3. No special permission is required for processions around the church as a part of the religious service, as long as they do not interfere with the traffic.
4. All other religious processions and all performances of religious rites outside the regular cult building require special permission of the local government in each particular case.
5. - The registration agencies of religious associations (Art. 6) submit data to the Committee for Religious Matters at the city and district soviets in accordance with the forms and within the period established by the Permanent Committee for Religious Matters at the Council of Ministers.

Legislation passed in 1929 also forbade clergy or monastics from wearing religious garb in public. Islamic courts in Central Asia that interpreted Shariah were fully eliminated after this legislation in 1929.

==USSR anti-religious campaign (1958–1964)==

=== Supervision of the Fulfillment of Legislation on Religious Cults of the USSR ===
This legislation, drafted in 1961 during the height of a renewal persecution under Nikita Khrushchev, was designed to assist the anti-religious campaign especially with regard to the massive number of church closures that were conducted. It gave the state tight control over religious practices.

Instruction on the Application of the Legislation on Religious Cults.
Approved on 16 March 1961:

I General
1. [Right to believe]
2. Definition of a religious society. See LRA, Art. 3.
3. Believers forming a religious association [society or group] may:
  - a) observe religious rites, organize worship meetings as required by the given cult;
  - b) hire or elect clergymen and other personnel necessary for the observance of the cult;
  - c) use a house for prayer and other cult utensils;
  - d) collect voluntary donations within the temple for the support of the clergy, the prayer house, its property and the executive organs of religious associations.
4. On the open elections of the executive organs. The same as in the Laws on Religious Associations. See below.
5. The council on the Russian Orthodox Church Affairs (CROCA), the Council on Religious Cults (CRC), their local plenipotentiaries and local government organs must carry out strict supervision that the constitutional rights of believers and non-believers are observed, that no administrative methods are used in antireligious struggle, no administrative interference in the activities of a religious association, rudeness towards the clergy and insults of believers feelings.

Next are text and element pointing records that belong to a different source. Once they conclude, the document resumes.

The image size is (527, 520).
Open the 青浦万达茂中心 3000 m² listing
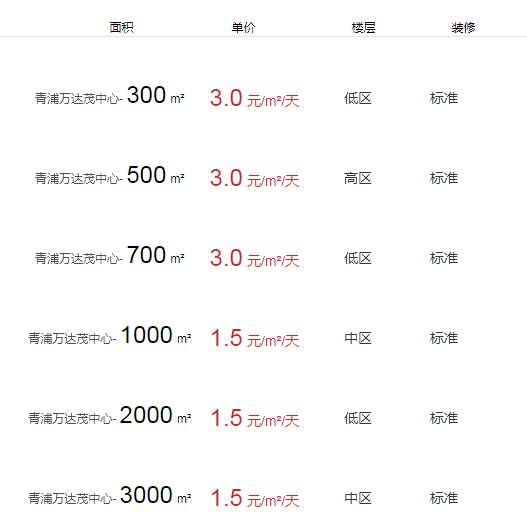(x=110, y=495)
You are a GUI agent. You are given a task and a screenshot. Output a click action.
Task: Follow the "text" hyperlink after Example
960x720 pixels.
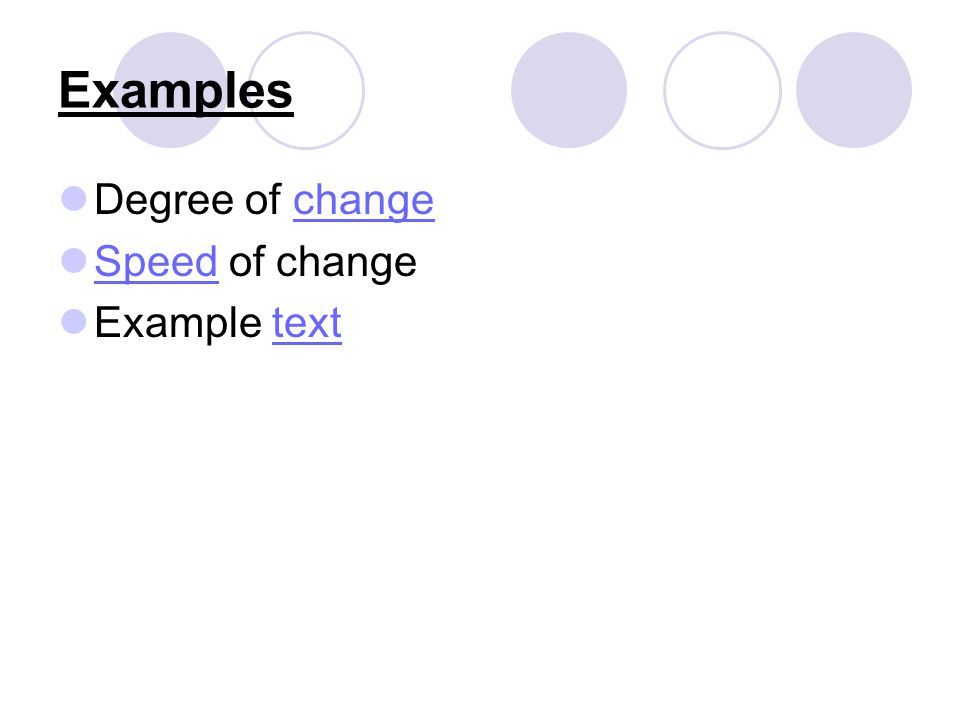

II The Activities of the Clergy and the Religious Associations must correspond to the following demands
1. - Free performance of religious rites is warranted as long as it does not disturb public order and is not accompanied by acts infringing on the rights of Soviet citizens. Otherwise, organs of national government may take any measures deemed necessary to restore public order and security.
2. Religious associations and clergy may not:
  - a) use religious services for political pronouncements, contradicting the interests of Soviet society;
  - b) urge the believers to abstain from fulfilling their citizens' duties;
  - c) carry on propaganda aimed at tearing the believers away from active participation in the state, and the cultural and socio-political life of the country;
  - d) perform religious rites and ceremonies in the state, public and cooperative institutions and enterprises

An exception was made for the sick and dying.

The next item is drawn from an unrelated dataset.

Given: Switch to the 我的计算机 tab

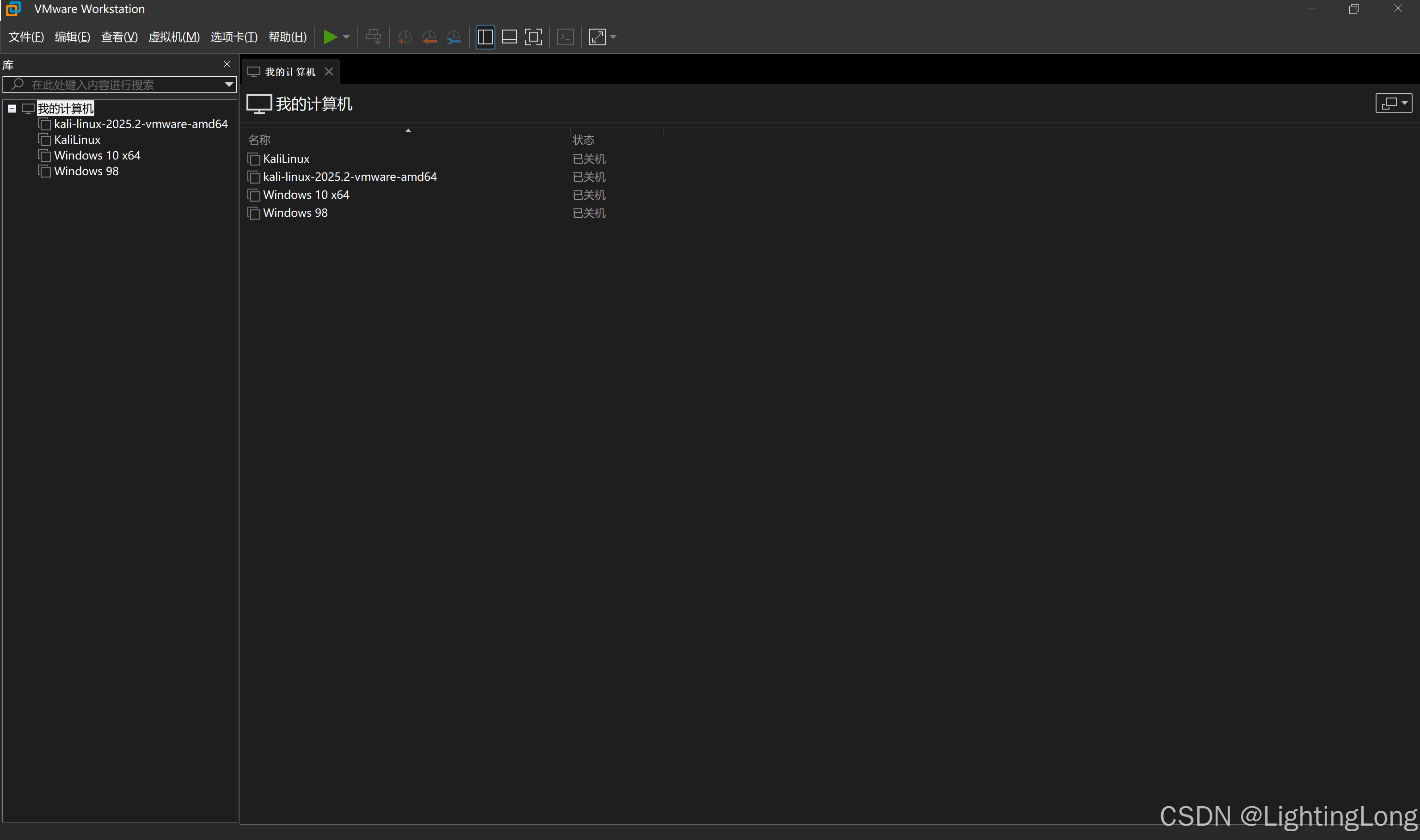Looking at the screenshot, I should tap(289, 71).
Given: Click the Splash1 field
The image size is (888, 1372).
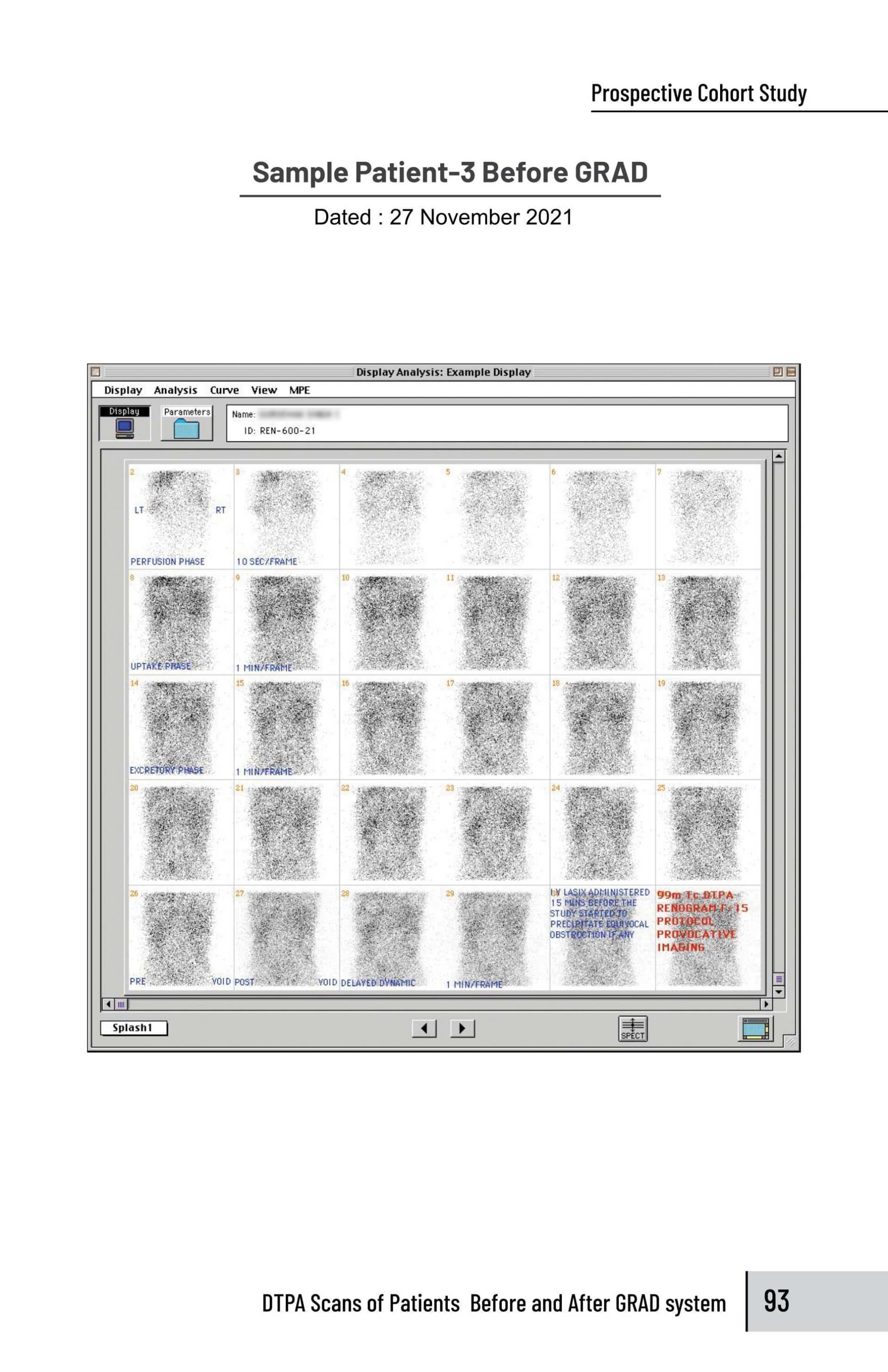Looking at the screenshot, I should [134, 1028].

1. - Religious associations and the clergy may not engage in any activities, except those aimed at satisfying believers' needs.
2. Meeting and processions. Same as in LRA.
3. Religious centres, religious associations and the clergy may not:
  - a) organize special groups, etc. – as in LRA below;
  - b) organize pilgrimages to the so-called 'holy places', perform fraudulent actions aimed at raising superstitions in the masses of population in order to derive some kind of benefits (declaration of all sorts of miracles, e.g. curing of illness, prophecies, etc.);
  - c) make any compulsory collections or imposing dues on believers for the support of religious associations or other purposes;
  - d) apply any forms of compulsion of punishment to believers.
4. Religious centres, diocesan administrations and other religious organs are forbidden to:
  - a) use their resources and funds for charity or for the support of churches and monasteries, not supported by the population as it drifts away from religion, or for any other needs except for the covering of expenses required for the sustenance of the organs themselves;
  - b) convoke religious congresses and councils, establish theological schools, publish religious literature, without the express permission each time of the Council in Religious Cults or the Council for the Russian Orthodox Church Affairs.
5. - (& 13). Technicalities, repeated in LRA (CRA's inspections, etc.).

III. Supervision over the fulfilment of the Legislation on Cults
1. - Technical.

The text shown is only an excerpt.